Task instructions:
Rewrite the lines below, replacing every "Instruction" with "Goal" and keeping everything else the same.

Data provided:

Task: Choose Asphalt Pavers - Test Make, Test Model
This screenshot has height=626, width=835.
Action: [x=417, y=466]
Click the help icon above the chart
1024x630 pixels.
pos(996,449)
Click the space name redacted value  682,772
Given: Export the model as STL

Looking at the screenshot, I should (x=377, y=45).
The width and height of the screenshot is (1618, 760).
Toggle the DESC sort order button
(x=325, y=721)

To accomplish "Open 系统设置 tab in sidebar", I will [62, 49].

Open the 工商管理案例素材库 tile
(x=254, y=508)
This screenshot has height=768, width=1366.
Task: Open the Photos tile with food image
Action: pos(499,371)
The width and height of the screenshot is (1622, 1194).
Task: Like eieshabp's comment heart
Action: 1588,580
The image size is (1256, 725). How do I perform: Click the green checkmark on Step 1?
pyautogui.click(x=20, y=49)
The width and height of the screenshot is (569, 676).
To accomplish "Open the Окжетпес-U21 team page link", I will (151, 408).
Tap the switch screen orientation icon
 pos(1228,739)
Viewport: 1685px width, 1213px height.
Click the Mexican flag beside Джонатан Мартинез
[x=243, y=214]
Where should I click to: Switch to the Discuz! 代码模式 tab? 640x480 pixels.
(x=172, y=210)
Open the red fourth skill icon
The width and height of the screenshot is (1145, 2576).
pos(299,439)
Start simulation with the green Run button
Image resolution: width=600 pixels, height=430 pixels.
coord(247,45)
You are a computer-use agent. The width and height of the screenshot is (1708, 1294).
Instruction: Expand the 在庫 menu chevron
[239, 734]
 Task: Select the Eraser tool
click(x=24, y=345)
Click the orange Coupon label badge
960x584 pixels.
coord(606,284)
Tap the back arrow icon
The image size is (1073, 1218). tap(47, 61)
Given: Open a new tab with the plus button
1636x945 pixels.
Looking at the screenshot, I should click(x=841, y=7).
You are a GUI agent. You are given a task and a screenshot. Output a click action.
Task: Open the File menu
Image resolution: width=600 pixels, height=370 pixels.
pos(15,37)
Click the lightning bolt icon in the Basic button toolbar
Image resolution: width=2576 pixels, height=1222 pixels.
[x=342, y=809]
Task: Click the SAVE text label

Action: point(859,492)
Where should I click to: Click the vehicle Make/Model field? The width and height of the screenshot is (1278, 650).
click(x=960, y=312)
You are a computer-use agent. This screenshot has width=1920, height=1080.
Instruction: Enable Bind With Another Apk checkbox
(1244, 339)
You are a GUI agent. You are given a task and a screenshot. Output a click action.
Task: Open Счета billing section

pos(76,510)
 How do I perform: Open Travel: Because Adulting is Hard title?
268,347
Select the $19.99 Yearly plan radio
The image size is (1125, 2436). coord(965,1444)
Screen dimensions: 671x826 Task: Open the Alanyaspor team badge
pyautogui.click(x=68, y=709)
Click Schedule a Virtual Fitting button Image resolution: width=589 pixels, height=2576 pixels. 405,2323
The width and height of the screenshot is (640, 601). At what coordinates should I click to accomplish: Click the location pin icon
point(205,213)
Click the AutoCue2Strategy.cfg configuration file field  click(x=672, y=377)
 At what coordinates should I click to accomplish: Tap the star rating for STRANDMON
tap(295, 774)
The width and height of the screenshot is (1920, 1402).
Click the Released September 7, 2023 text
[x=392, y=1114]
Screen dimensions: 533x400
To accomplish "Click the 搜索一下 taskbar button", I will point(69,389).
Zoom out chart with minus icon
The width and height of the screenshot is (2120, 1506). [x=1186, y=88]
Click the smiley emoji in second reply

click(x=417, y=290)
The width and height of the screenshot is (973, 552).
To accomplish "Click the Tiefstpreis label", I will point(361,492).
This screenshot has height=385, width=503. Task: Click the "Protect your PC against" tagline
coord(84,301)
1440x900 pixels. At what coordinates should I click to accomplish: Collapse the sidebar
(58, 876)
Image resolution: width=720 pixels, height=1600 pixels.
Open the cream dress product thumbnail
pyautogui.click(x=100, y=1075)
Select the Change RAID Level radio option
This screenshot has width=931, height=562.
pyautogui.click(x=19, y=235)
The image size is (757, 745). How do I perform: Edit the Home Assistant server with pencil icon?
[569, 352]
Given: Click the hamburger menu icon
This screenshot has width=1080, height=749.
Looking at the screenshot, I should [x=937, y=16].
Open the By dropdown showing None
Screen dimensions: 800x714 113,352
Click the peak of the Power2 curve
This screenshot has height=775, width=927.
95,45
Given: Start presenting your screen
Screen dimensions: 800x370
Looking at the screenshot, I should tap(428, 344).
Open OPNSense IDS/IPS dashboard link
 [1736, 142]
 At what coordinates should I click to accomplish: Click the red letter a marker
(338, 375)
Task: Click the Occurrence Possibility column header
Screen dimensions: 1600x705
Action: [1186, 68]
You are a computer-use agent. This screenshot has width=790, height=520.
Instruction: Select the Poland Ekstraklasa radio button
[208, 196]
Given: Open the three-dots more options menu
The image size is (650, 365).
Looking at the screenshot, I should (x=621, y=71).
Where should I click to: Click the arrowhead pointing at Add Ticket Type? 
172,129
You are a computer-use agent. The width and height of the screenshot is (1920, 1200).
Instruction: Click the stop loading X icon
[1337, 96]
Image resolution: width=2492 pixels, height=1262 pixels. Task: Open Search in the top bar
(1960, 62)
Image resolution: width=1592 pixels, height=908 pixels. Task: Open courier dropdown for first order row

Task output:
Task: Choose Asphalt Pavers - Test Make, Test Model
This screenshot has height=626, width=835.
Action: [x=417, y=466]
Click the help icon above the chart
1024x630 pixels.
pos(996,449)
Click the space name redacted value  682,772
Given: Export the model as STL

Looking at the screenshot, I should (x=377, y=45).
The width and height of the screenshot is (1618, 760).
Toggle the DESC sort order button
(x=325, y=721)

To accomplish "Open 系统设置 tab in sidebar", I will [62, 49].

Open the 工商管理案例素材库 tile
(x=254, y=508)
This screenshot has height=768, width=1366.
Task: Open the Photos tile with food image
Action: pos(499,371)
The width and height of the screenshot is (1622, 1194).
Task: Like eieshabp's comment heart
Action: 1588,580
The image size is (1256, 725). How do I perform: Click the green checkmark on Step 1?
pyautogui.click(x=20, y=49)
The width and height of the screenshot is (569, 676).
To accomplish "Open the Окжетпес-U21 team page link", I will (151, 408).
Tap the switch screen orientation icon
 pos(1228,739)
Viewport: 1685px width, 1213px height.
Click the Mexican flag beside Джонатан Мартинез
[x=243, y=214]
Where should I click to: Switch to the Discuz! 代码模式 tab? 640x480 pixels.
(x=172, y=210)
Open the red fourth skill icon
The width and height of the screenshot is (1145, 2576).
pos(299,439)
Start simulation with the green Run button
Image resolution: width=600 pixels, height=430 pixels.
coord(247,45)
You are a computer-use agent. The width and height of the screenshot is (1708, 1294).
Goal: Expand the 在庫 menu chevron
[239, 734]
 Task: Select the Eraser tool
click(x=24, y=345)
Click the orange Coupon label badge
960x584 pixels.
coord(606,284)
Tap the back arrow icon
The image size is (1073, 1218). tap(47, 61)
Given: Open a new tab with the plus button
1636x945 pixels.
Looking at the screenshot, I should click(x=841, y=7).
You are a GUI agent. You are given a task and a screenshot. Output a click action.
Task: Open the File menu
Image resolution: width=600 pixels, height=370 pixels.
pos(15,37)
Click the lightning bolt icon in the Basic button toolbar
Image resolution: width=2576 pixels, height=1222 pixels.
[x=342, y=809]
Task: Click the SAVE text label

Action: point(859,492)
Where should I click to: Click the vehicle Make/Model field? The width and height of the screenshot is (1278, 650).
click(x=960, y=312)
You are a computer-use agent. This screenshot has width=1920, height=1080.
Goal: Enable Bind With Another Apk checkbox
(1244, 339)
You are a GUI agent. You are given a task and a screenshot. Output a click action.
Task: Open Счета billing section

pos(76,510)
 How do I perform: Open Travel: Because Adulting is Hard title?
268,347
Select the $19.99 Yearly plan radio
The image size is (1125, 2436). coord(965,1444)
Screen dimensions: 671x826 Task: Open the Alanyaspor team badge
pyautogui.click(x=68, y=709)
Click Schedule a Virtual Fitting button Image resolution: width=589 pixels, height=2576 pixels. 405,2323
The width and height of the screenshot is (640, 601). At what coordinates should I click to accomplish: Click the location pin icon
point(205,213)
Click the AutoCue2Strategy.cfg configuration file field  click(x=672, y=377)
 At what coordinates should I click to accomplish: Tap the star rating for STRANDMON
tap(295, 774)
The width and height of the screenshot is (1920, 1402).
Click the Released September 7, 2023 text
[x=392, y=1114]
Screen dimensions: 533x400
To accomplish "Click the 搜索一下 taskbar button", I will point(69,389).
Zoom out chart with minus icon
The width and height of the screenshot is (2120, 1506). [x=1186, y=88]
Click the smiley emoji in second reply

click(x=417, y=290)
The width and height of the screenshot is (973, 552).
To accomplish "Click the Tiefstpreis label", I will point(361,492).
This screenshot has height=385, width=503. Task: Click the "Protect your PC against" tagline
coord(84,301)
1440x900 pixels. At what coordinates should I click to accomplish: Collapse the sidebar
(58, 876)
Image resolution: width=720 pixels, height=1600 pixels.
Open the cream dress product thumbnail
pyautogui.click(x=100, y=1075)
Select the Change RAID Level radio option
This screenshot has width=931, height=562.
pyautogui.click(x=19, y=235)
The image size is (757, 745). How do I perform: Edit the Home Assistant server with pencil icon?
[569, 352]
Given: Click the hamburger menu icon
This screenshot has width=1080, height=749.
Looking at the screenshot, I should [x=937, y=16].
Open the By dropdown showing None
Screen dimensions: 800x714 113,352
Click the peak of the Power2 curve
This screenshot has height=775, width=927.
95,45
Given: Start presenting your screen
Screen dimensions: 800x370
Looking at the screenshot, I should tap(428, 344).
Open OPNSense IDS/IPS dashboard link
 [1736, 142]
 At what coordinates should I click to accomplish: Click the red letter a marker
(338, 375)
Task: Click the Occurrence Possibility column header
Screen dimensions: 1600x705
Action: [1186, 68]
You are a computer-use agent. This screenshot has width=790, height=520.
Goal: Select the Poland Ekstraklasa radio button
[208, 196]
Given: Open the three-dots more options menu
The image size is (650, 365).
Looking at the screenshot, I should (x=621, y=71).
Where should I click to: Click the arrowhead pointing at Add Ticket Type? 
172,129
You are a computer-use agent. The width and height of the screenshot is (1920, 1200).
Goal: Click the stop loading X icon
[1337, 96]
Image resolution: width=2492 pixels, height=1262 pixels. Task: Open Search in the top bar
(1960, 62)
Image resolution: width=1592 pixels, height=908 pixels. Task: Open courier dropdown for first order row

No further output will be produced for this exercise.